インド藍の工房「indigo55葉山ベース」で仕事中の野村敏明さん
新型コロナウイルスの感染が日本でも確認され始めた頃、友人たちからマスクを作ってほしいという声をもらっていた野村さんは「その頃はまだ甘く考えていた。今月に入り、医療現場にマスクを優先的に回すという国の発言を聞いて、これは本当にマスクが手に入らなくなると考え、作り方を調べ、必要な材料をネット注文した。仕事の合間に約80枚作ってみた」と話す。「マスクフィルターも、耳にかける幅の広いゴムひももさらしももう手に入らない。あと100個くらいしか作れない」とも。
野村さんは東日本大震災の時に年に数回、物資支援などのボランティアで現地に行き、そこでの経験を踏まえて今回は無料提供にしたと言う。「物が足りなくなると、お金が無くて本当に困っている人に必要な物が届かなくなる。それで条件を付けたくなかった。例えば、親が仕事で留守番している子ども呼んで、自分の子どもと一緒にご飯を食べさせた時、お金を取らないことと一緒。できることを探して自分のキャパでやればいい」と話す。
マスクのサイズは大中小と用意し、小は子ども用。構造は表の布、マスクフィルター、さらしが2重と4層構造になっている。マスク上部にアルミ板を入れ、鼻に当たらないように工夫している。ひだの幅も顔の構造に合わせて5ミリ単位で変えた。「無料と言っても、八百屋さんが腐った野菜を渡したりはしない、それと同じ。縫製を仕事としている自分が商品にならないような物は作らない。ただ、医療用のマスクではないのでそれと同じ効果があると思わないで」と野村さん。
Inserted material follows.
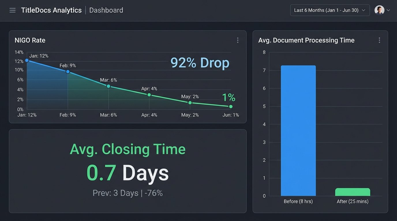Click the Avg. Closing Time card
Screen dimensions: 397x221
128,171
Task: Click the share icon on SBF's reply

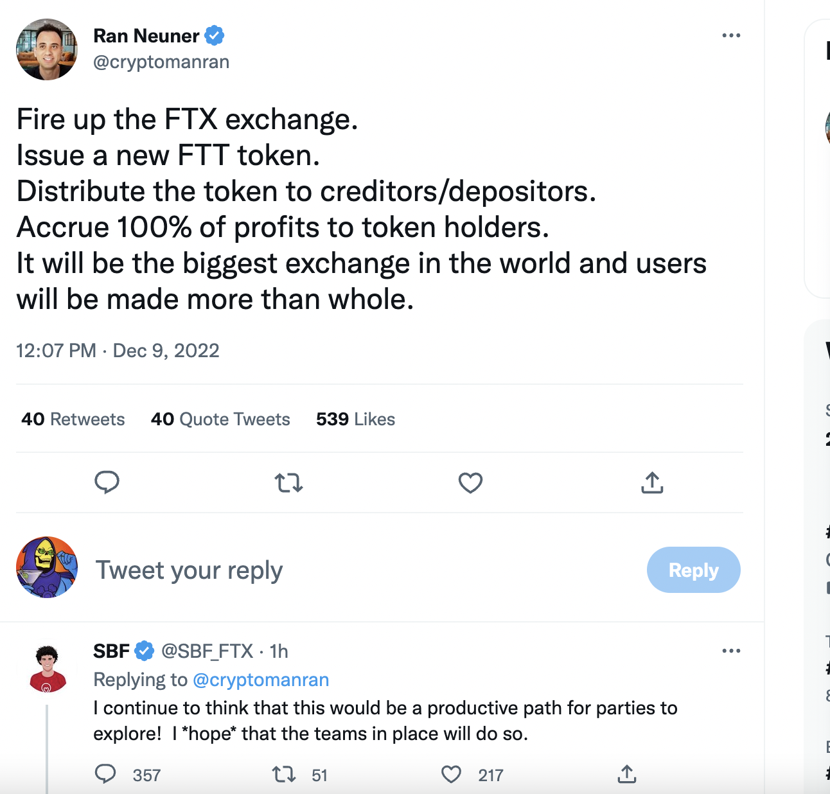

店のフェイスブックにはマスク提供について、「お願い」と「マスクの仕様」が記載され、「内容を理解・了承してくれた方々へのみ、お渡しします」とある。フェイスブックを読んで、美容室や病院に勤める人も受け取りに来たと言う。「もしタダでは受け取りにくいという人がいたら、マスク作り用に布を切ってくれるなど手伝いをしてもらえたらそれでいい。今、自分ができることがこれだっただけ。マスクを作る技も増えたし、いい機会になったと思えば」と笑顔を見せる。